Mobilité et survol de Bruxelles au menu des négociateurs bruxellois

03/07/14 à 13:01 - Mise à jour à 13:01

Source: Le Vif

Les négociateurs bruxellois ont repris jeudi vers 09h45 leurs travaux de préparation d'une déclaration de politique générale pour les 5 ans à venir. Ils poursuivront, jusque tard dans la soirée, l'examen du cahier qu'ils avaient ouvert mercredi soir à la page mobilité.
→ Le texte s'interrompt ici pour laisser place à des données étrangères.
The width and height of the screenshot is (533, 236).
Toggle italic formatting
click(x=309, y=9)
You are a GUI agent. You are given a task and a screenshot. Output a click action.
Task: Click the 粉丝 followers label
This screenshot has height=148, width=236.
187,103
Cette compétence représente à elle seule un tiers du budget régional.

Mobilité et survol de Bruxelles au menu des négociateurs bruxellois

© ImageGlobe

De grands projets d'infrastructures, notamment de développement du métro déjà engagés sous la précédente législature, y demeureront incontournables, en dépit d'un contexte budgétaire difficile, quitte à adapter le tempo des réalisations, faisait-on observer dans l'entourage des négociateurs, jeudi matin.

La mobilité est reprise dans le troisième chapitre de la note d'une bonne cinquantaine de pages de la formatrice Laurette Onkelinx (PS) consacré plus largement au thème de la "qualité de vie" qui comprend aussi la propreté publique et l'environnement.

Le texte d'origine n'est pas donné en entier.